Stored data entries:
::::::

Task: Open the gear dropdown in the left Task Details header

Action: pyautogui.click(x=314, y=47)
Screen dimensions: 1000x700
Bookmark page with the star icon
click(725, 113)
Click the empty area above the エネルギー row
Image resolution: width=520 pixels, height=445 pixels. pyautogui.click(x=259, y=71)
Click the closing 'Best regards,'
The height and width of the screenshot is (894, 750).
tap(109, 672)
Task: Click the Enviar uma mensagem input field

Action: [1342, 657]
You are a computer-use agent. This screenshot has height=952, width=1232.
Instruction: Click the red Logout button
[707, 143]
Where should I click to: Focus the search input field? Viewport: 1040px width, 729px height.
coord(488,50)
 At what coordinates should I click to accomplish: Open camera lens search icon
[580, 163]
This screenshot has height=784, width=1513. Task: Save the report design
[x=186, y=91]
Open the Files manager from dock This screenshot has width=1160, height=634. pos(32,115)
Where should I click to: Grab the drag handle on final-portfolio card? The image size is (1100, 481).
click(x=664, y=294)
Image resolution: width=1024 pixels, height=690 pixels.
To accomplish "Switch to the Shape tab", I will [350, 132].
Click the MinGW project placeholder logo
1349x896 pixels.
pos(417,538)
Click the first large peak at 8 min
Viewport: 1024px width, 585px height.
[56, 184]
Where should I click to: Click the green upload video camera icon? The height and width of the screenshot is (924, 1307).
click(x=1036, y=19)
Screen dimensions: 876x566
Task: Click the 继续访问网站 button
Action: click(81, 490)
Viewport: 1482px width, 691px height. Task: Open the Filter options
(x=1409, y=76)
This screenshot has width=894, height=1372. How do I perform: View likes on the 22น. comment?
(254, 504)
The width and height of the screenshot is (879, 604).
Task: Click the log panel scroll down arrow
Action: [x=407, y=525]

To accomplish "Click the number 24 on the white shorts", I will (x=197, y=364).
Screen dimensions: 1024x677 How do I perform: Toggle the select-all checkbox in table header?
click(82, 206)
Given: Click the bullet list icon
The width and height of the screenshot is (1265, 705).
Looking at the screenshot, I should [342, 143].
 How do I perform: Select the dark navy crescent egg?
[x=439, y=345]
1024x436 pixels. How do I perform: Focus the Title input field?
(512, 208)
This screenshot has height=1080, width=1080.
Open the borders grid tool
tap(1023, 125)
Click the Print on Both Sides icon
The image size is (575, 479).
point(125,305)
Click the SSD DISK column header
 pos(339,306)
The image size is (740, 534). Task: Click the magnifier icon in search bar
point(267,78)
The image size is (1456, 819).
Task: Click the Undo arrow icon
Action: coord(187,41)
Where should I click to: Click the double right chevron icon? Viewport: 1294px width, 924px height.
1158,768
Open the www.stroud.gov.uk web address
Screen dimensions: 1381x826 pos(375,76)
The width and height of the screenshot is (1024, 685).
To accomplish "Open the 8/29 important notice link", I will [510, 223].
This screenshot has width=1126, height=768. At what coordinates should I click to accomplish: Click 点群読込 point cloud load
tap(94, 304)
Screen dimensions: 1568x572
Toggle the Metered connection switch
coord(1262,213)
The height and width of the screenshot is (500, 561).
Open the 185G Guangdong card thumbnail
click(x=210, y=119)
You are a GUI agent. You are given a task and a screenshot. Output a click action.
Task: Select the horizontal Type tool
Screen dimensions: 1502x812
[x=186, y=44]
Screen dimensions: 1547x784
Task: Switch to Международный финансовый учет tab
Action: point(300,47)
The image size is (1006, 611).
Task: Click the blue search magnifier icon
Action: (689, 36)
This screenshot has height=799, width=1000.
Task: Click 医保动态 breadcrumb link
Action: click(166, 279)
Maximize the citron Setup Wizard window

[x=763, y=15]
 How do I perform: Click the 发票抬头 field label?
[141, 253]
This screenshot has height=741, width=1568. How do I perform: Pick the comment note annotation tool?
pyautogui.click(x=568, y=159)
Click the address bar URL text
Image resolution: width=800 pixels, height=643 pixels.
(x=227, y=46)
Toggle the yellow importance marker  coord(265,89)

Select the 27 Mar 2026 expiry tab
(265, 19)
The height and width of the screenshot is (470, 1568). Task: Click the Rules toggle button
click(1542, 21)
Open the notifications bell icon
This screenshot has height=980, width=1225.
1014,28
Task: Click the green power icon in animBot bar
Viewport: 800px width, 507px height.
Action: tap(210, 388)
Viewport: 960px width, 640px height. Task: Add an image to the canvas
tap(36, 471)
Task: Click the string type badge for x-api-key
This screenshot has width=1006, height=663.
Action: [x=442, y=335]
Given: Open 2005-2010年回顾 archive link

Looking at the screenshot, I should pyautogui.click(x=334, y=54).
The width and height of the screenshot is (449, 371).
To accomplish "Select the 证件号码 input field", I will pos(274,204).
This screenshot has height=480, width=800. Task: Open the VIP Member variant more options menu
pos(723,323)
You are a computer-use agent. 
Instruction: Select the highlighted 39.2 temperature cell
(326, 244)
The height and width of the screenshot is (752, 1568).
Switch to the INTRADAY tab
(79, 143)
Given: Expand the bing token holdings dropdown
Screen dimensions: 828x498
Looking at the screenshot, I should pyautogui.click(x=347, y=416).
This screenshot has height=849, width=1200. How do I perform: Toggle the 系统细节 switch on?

::::::

What you give back should be only the lines of the records above, starting at the line with "Screen dimensions: 1568x572" and ending at the line with "The height and width of the screenshot is (752, 1568).", restated word for word.

Screen dimensions: 1568x572
Toggle the Metered connection switch
coord(1262,213)
The height and width of the screenshot is (500, 561).
Open the 185G Guangdong card thumbnail
click(x=210, y=119)
You are a GUI agent. You are given a task and a screenshot. Output a click action.
Task: Select the horizontal Type tool
Screen dimensions: 1502x812
[x=186, y=44]
Screen dimensions: 1547x784
Task: Switch to Международный финансовый учет tab
Action: point(300,47)
The image size is (1006, 611).
Task: Click the blue search magnifier icon
Action: (689, 36)
This screenshot has height=799, width=1000.
Task: Click 医保动态 breadcrumb link
Action: click(166, 279)
Maximize the citron Setup Wizard window

[x=763, y=15]
 How do I perform: Click the 发票抬头 field label?
[141, 253]
This screenshot has height=741, width=1568. How do I perform: Pick the comment note annotation tool?
pyautogui.click(x=568, y=159)
Click the address bar URL text
Image resolution: width=800 pixels, height=643 pixels.
(x=227, y=46)
Toggle the yellow importance marker  coord(265,89)

Select the 27 Mar 2026 expiry tab
(265, 19)
The height and width of the screenshot is (470, 1568). Task: Click the Rules toggle button
click(1542, 21)
Open the notifications bell icon
This screenshot has height=980, width=1225.
1014,28
Task: Click the green power icon in animBot bar
Viewport: 800px width, 507px height.
Action: tap(210, 388)
Viewport: 960px width, 640px height. Task: Add an image to the canvas
tap(36, 471)
Task: Click the string type badge for x-api-key
This screenshot has width=1006, height=663.
Action: [x=442, y=335]
Given: Open 2005-2010年回顾 archive link

Looking at the screenshot, I should pyautogui.click(x=334, y=54).
The width and height of the screenshot is (449, 371).
To accomplish "Select the 证件号码 input field", I will pos(274,204).
This screenshot has height=480, width=800. Task: Open the VIP Member variant more options menu
pos(723,323)
You are a computer-use agent. 
Instruction: Select the highlighted 39.2 temperature cell
(326, 244)
The height and width of the screenshot is (752, 1568).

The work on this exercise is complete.